Word and element pointing data
>> Begin

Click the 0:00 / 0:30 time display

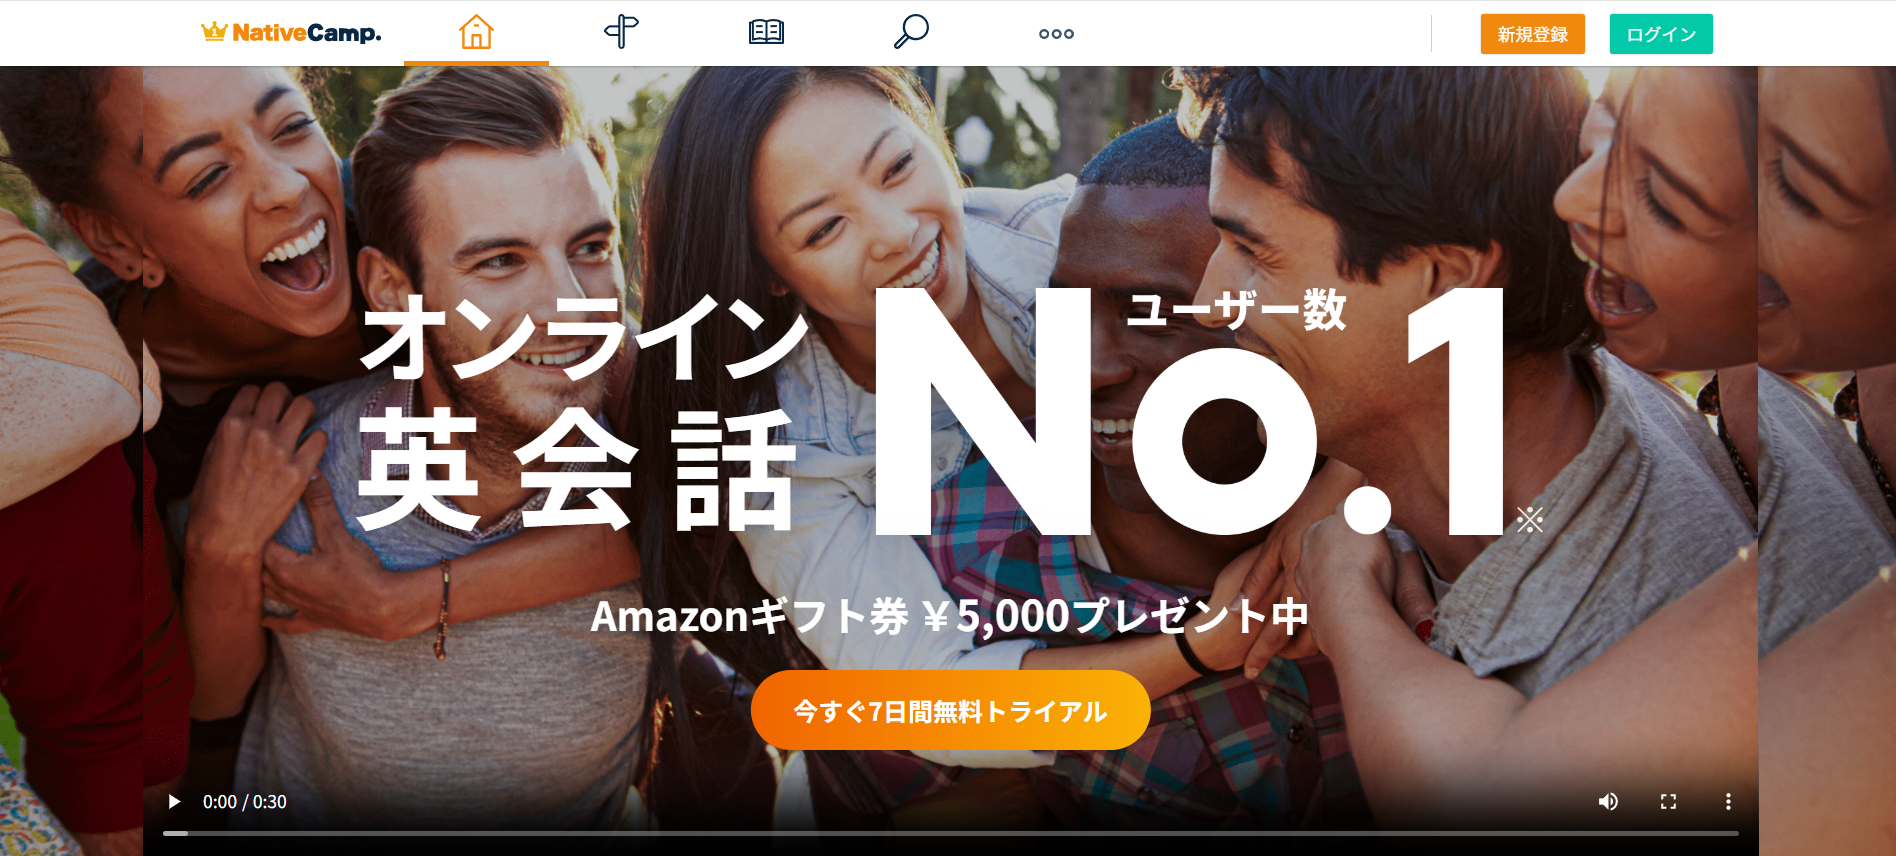(x=245, y=802)
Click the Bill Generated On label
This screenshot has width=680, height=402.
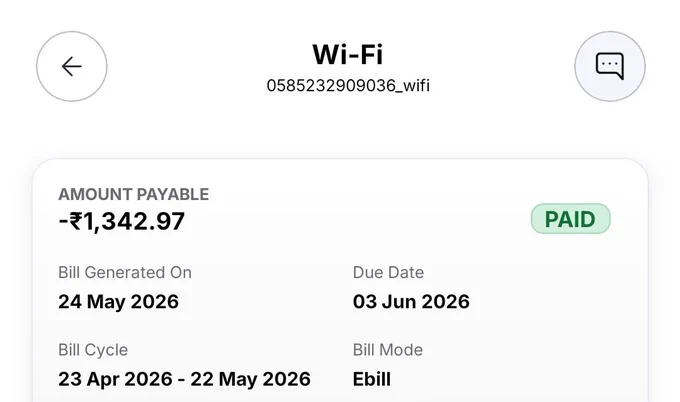point(125,272)
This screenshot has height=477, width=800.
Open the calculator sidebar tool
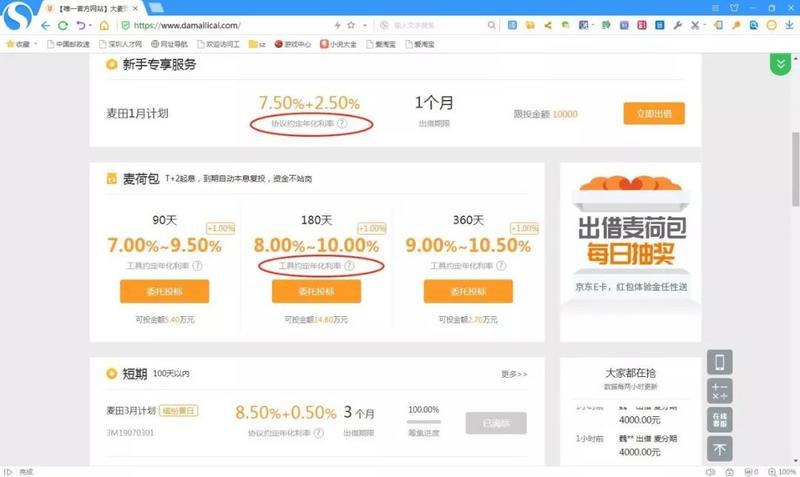tap(720, 391)
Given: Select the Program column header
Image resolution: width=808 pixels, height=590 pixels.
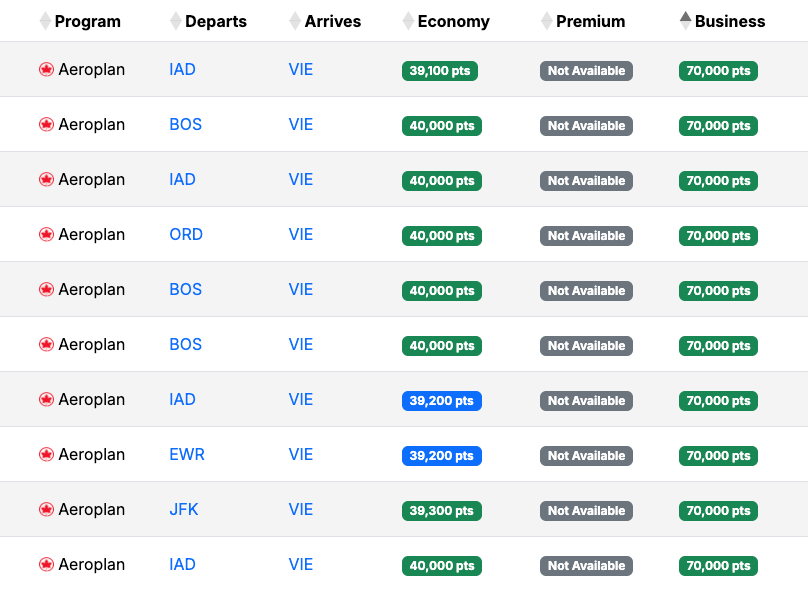Looking at the screenshot, I should (87, 20).
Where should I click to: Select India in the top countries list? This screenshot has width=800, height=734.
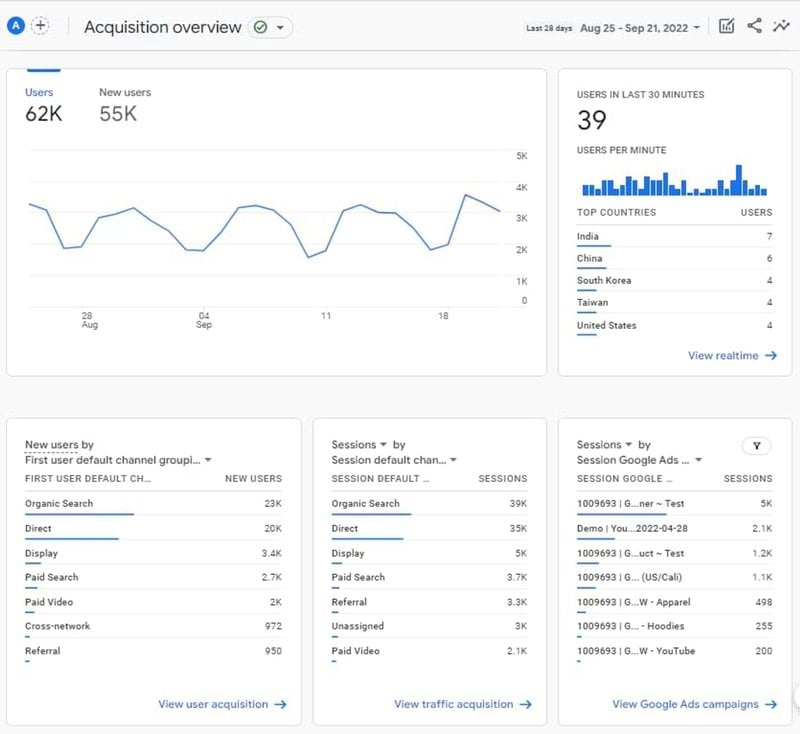pos(590,234)
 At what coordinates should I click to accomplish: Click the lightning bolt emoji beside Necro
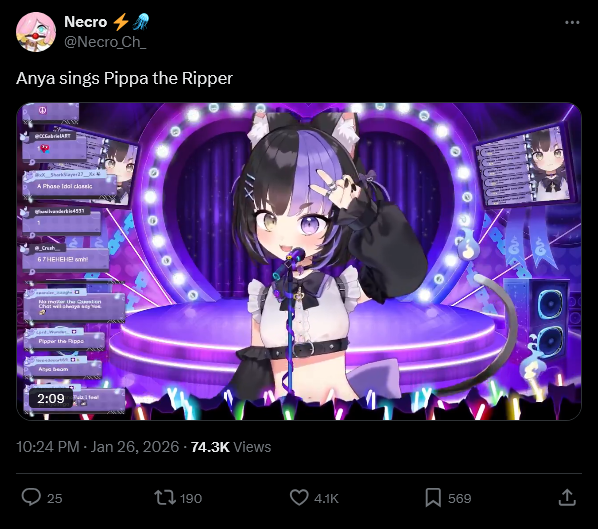pyautogui.click(x=121, y=22)
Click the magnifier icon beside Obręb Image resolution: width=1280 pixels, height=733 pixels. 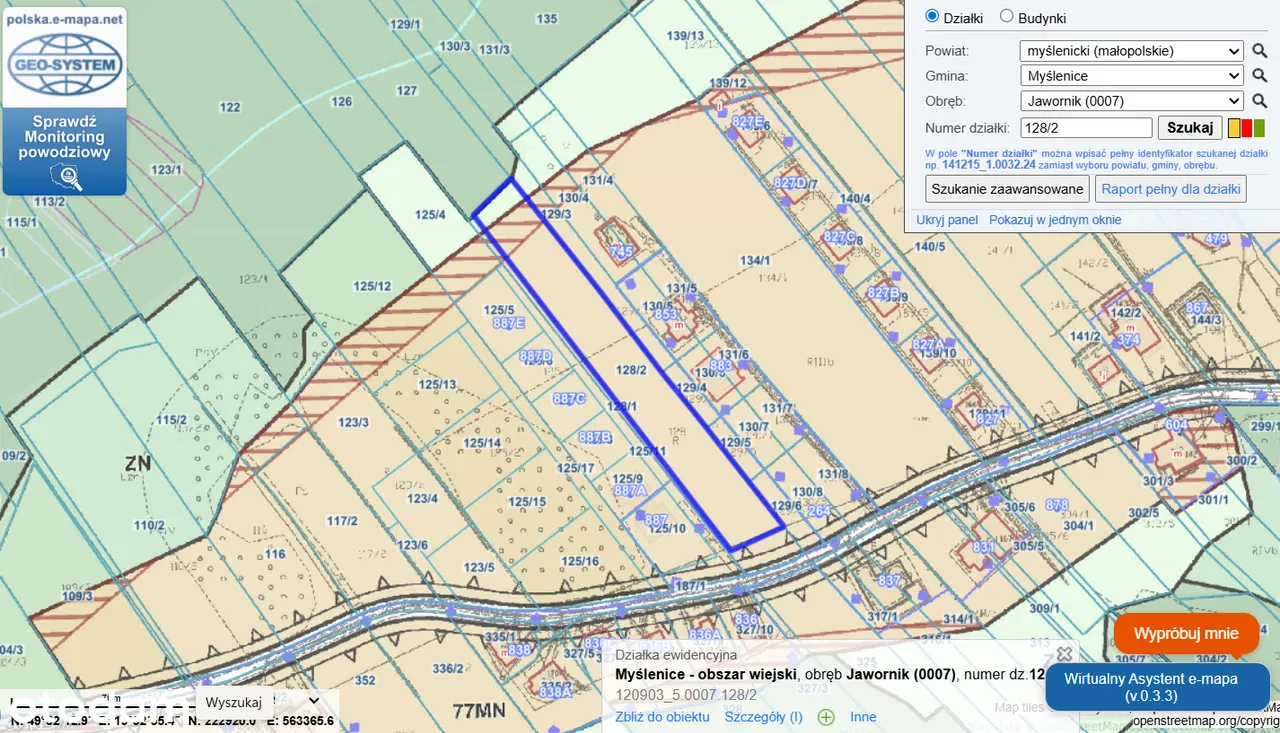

>> End

> **PROBLEM DESCRIPTION**
Please write out the stretch of the data from the line containing "Given: Select the Program column header" through the end of the data, keeping each line the same. Leave the pictures out of your answer.

> **FINISHED TASK**
Given: Select the Program column header
Image resolution: width=808 pixels, height=590 pixels.
Looking at the screenshot, I should (87, 20).
Where should I click to: Select India in the top countries list? This screenshot has width=800, height=734.
pos(590,234)
 At what coordinates should I click to accomplish: Click the lightning bolt emoji beside Necro
pyautogui.click(x=121, y=22)
Click the magnifier icon beside Obręb Image resolution: width=1280 pixels, height=733 pixels. 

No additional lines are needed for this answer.